§ Information shown

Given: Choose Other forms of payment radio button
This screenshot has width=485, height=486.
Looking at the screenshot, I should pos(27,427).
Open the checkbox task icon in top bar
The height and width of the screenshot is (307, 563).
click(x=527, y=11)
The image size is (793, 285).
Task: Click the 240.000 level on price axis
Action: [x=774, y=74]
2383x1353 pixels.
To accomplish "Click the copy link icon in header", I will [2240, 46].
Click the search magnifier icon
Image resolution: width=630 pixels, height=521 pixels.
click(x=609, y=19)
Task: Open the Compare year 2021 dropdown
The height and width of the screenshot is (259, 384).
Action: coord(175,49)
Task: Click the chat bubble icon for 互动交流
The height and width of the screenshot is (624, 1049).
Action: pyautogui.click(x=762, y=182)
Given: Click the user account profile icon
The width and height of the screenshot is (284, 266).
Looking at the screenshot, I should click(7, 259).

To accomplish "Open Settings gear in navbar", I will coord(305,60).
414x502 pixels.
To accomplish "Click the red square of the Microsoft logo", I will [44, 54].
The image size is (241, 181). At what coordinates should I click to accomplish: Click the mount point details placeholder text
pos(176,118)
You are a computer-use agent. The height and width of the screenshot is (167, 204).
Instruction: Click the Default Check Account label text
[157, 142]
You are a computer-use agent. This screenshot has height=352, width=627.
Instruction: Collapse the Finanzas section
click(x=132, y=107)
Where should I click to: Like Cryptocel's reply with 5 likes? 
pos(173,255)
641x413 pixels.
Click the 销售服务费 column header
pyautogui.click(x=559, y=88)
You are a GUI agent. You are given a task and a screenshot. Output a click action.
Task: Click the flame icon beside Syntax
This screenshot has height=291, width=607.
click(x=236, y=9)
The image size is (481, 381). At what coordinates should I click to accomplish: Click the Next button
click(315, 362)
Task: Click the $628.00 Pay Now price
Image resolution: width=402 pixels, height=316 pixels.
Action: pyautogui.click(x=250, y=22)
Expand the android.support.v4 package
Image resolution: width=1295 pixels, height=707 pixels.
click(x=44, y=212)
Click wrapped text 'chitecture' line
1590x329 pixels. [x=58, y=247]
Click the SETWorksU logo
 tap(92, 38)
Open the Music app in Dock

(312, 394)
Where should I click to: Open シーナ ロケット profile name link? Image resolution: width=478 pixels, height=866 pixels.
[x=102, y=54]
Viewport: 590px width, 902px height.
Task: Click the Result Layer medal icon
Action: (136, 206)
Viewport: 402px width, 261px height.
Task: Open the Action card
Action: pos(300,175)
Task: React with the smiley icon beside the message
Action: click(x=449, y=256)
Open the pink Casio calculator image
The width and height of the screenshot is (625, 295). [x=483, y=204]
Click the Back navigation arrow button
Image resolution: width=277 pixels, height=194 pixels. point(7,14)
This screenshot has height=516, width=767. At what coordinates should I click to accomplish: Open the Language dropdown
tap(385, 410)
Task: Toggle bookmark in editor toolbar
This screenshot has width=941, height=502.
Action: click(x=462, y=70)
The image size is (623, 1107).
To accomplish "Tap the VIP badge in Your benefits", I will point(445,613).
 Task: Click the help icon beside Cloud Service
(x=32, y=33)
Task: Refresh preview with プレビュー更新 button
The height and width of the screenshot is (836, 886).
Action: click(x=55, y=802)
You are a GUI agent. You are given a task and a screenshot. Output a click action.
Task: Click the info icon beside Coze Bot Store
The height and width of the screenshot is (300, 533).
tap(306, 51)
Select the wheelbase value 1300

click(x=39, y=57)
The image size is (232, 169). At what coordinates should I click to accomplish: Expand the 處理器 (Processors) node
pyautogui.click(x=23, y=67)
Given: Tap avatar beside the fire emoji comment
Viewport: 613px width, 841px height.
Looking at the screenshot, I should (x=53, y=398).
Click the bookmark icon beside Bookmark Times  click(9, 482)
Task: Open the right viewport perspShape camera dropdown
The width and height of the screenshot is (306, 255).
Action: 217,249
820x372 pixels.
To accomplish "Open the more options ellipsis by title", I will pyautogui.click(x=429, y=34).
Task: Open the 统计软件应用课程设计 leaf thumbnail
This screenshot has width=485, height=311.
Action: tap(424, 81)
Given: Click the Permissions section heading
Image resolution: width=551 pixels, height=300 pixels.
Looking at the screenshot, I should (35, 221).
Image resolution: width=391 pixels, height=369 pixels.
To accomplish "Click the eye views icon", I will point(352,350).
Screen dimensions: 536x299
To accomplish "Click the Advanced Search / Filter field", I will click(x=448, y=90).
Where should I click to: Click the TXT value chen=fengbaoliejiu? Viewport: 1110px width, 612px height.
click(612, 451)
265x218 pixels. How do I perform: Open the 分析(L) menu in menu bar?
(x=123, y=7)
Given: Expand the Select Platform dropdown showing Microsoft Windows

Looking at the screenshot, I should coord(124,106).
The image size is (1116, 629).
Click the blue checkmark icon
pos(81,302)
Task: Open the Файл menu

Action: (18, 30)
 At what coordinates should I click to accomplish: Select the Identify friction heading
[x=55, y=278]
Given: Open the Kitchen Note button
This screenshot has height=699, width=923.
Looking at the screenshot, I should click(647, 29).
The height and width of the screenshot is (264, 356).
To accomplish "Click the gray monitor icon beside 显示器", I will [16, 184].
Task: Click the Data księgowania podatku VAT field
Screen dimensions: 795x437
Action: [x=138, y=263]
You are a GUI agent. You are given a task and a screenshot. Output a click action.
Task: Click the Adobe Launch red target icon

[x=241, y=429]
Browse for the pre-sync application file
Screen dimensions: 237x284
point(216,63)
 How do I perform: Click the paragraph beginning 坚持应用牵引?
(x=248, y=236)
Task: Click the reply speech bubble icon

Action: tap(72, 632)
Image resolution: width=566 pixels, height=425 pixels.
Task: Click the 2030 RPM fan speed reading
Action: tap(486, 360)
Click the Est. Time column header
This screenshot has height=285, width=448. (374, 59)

§ Requirement
Please give all the lines above again, exactly as they read.

§ Expected answer
Given: Choose Other forms of payment radio button
This screenshot has width=485, height=486.
Looking at the screenshot, I should pos(27,427).
Open the checkbox task icon in top bar
The height and width of the screenshot is (307, 563).
click(x=527, y=11)
The image size is (793, 285).
Task: Click the 240.000 level on price axis
Action: [x=774, y=74]
2383x1353 pixels.
To accomplish "Click the copy link icon in header", I will [2240, 46].
Click the search magnifier icon
Image resolution: width=630 pixels, height=521 pixels.
click(x=609, y=19)
Task: Open the Compare year 2021 dropdown
The height and width of the screenshot is (259, 384).
Action: coord(175,49)
Task: Click the chat bubble icon for 互动交流
The height and width of the screenshot is (624, 1049).
Action: pyautogui.click(x=762, y=182)
Given: Click the user account profile icon
The width and height of the screenshot is (284, 266).
Looking at the screenshot, I should click(7, 259).

To accomplish "Open Settings gear in navbar", I will coord(305,60).
414x502 pixels.
To accomplish "Click the red square of the Microsoft logo", I will [44, 54].
The image size is (241, 181). At what coordinates should I click to accomplish: Click the mount point details placeholder text
pos(176,118)
You are a computer-use agent. The height and width of the screenshot is (167, 204).
Instruction: Click the Default Check Account label text
[157, 142]
You are a computer-use agent. This screenshot has height=352, width=627.
Instruction: Collapse the Finanzas section
click(x=132, y=107)
Where should I click to: Like Cryptocel's reply with 5 likes? 
pos(173,255)
641x413 pixels.
Click the 销售服务费 column header
pyautogui.click(x=559, y=88)
You are a GUI agent. You are given a task and a screenshot. Output a click action.
Task: Click the flame icon beside Syntax
This screenshot has height=291, width=607.
click(x=236, y=9)
The image size is (481, 381). At what coordinates should I click to accomplish: Click the Next button
click(315, 362)
Task: Click the $628.00 Pay Now price
Image resolution: width=402 pixels, height=316 pixels.
Action: pyautogui.click(x=250, y=22)
Expand the android.support.v4 package
Image resolution: width=1295 pixels, height=707 pixels.
click(x=44, y=212)
Click wrapped text 'chitecture' line
1590x329 pixels. [x=58, y=247]
Click the SETWorksU logo
 tap(92, 38)
Open the Music app in Dock

(312, 394)
Where should I click to: Open シーナ ロケット profile name link? Image resolution: width=478 pixels, height=866 pixels.
[x=102, y=54]
Viewport: 590px width, 902px height.
Task: Click the Result Layer medal icon
Action: (136, 206)
Viewport: 402px width, 261px height.
Task: Open the Action card
Action: pos(300,175)
Task: React with the smiley icon beside the message
Action: click(x=449, y=256)
Open the pink Casio calculator image
The width and height of the screenshot is (625, 295). [x=483, y=204]
Click the Back navigation arrow button
Image resolution: width=277 pixels, height=194 pixels. point(7,14)
This screenshot has height=516, width=767. At what coordinates should I click to accomplish: Open the Language dropdown
tap(385, 410)
Task: Toggle bookmark in editor toolbar
This screenshot has width=941, height=502.
Action: click(x=462, y=70)
The image size is (623, 1107).
To accomplish "Tap the VIP badge in Your benefits", I will point(445,613).
 Task: Click the help icon beside Cloud Service
(x=32, y=33)
Task: Refresh preview with プレビュー更新 button
The height and width of the screenshot is (836, 886).
Action: click(x=55, y=802)
You are a GUI agent. You are given a task and a screenshot. Output a click action.
Task: Click the info icon beside Coze Bot Store
The height and width of the screenshot is (300, 533).
tap(306, 51)
Select the wheelbase value 1300

click(x=39, y=57)
The image size is (232, 169). At what coordinates should I click to accomplish: Expand the 處理器 (Processors) node
pyautogui.click(x=23, y=67)
Given: Tap avatar beside the fire emoji comment
Viewport: 613px width, 841px height.
Looking at the screenshot, I should (x=53, y=398).
Click the bookmark icon beside Bookmark Times  click(9, 482)
Task: Open the right viewport perspShape camera dropdown
The width and height of the screenshot is (306, 255).
Action: 217,249
820x372 pixels.
To accomplish "Open the more options ellipsis by title", I will pyautogui.click(x=429, y=34).
Task: Open the 统计软件应用课程设计 leaf thumbnail
This screenshot has width=485, height=311.
Action: tap(424, 81)
Given: Click the Permissions section heading
Image resolution: width=551 pixels, height=300 pixels.
Looking at the screenshot, I should (35, 221).
Image resolution: width=391 pixels, height=369 pixels.
To accomplish "Click the eye views icon", I will point(352,350).
Screen dimensions: 536x299
To accomplish "Click the Advanced Search / Filter field", I will click(x=448, y=90).
Where should I click to: Click the TXT value chen=fengbaoliejiu? Viewport: 1110px width, 612px height.
click(612, 451)
265x218 pixels. How do I perform: Open the 分析(L) menu in menu bar?
(x=123, y=7)
Given: Expand the Select Platform dropdown showing Microsoft Windows

Looking at the screenshot, I should coord(124,106).
The image size is (1116, 629).
Click the blue checkmark icon
pos(81,302)
Task: Open the Файл menu

Action: (18, 30)
 At what coordinates should I click to accomplish: Select the Identify friction heading
[x=55, y=278]
Given: Open the Kitchen Note button
This screenshot has height=699, width=923.
Looking at the screenshot, I should click(647, 29).
The height and width of the screenshot is (264, 356).
To accomplish "Click the gray monitor icon beside 显示器", I will [16, 184].
Task: Click the Data księgowania podatku VAT field
Screen dimensions: 795x437
Action: [x=138, y=263]
You are a GUI agent. You are given a task and a screenshot. Output a click action.
Task: Click the Adobe Launch red target icon

[x=241, y=429]
Browse for the pre-sync application file
Screen dimensions: 237x284
point(216,63)
 How do I perform: Click the paragraph beginning 坚持应用牵引?
(x=248, y=236)
Task: Click the reply speech bubble icon

Action: tap(72, 632)
Image resolution: width=566 pixels, height=425 pixels.
Task: Click the 2030 RPM fan speed reading
Action: tap(486, 360)
Click the Est. Time column header
This screenshot has height=285, width=448. (374, 59)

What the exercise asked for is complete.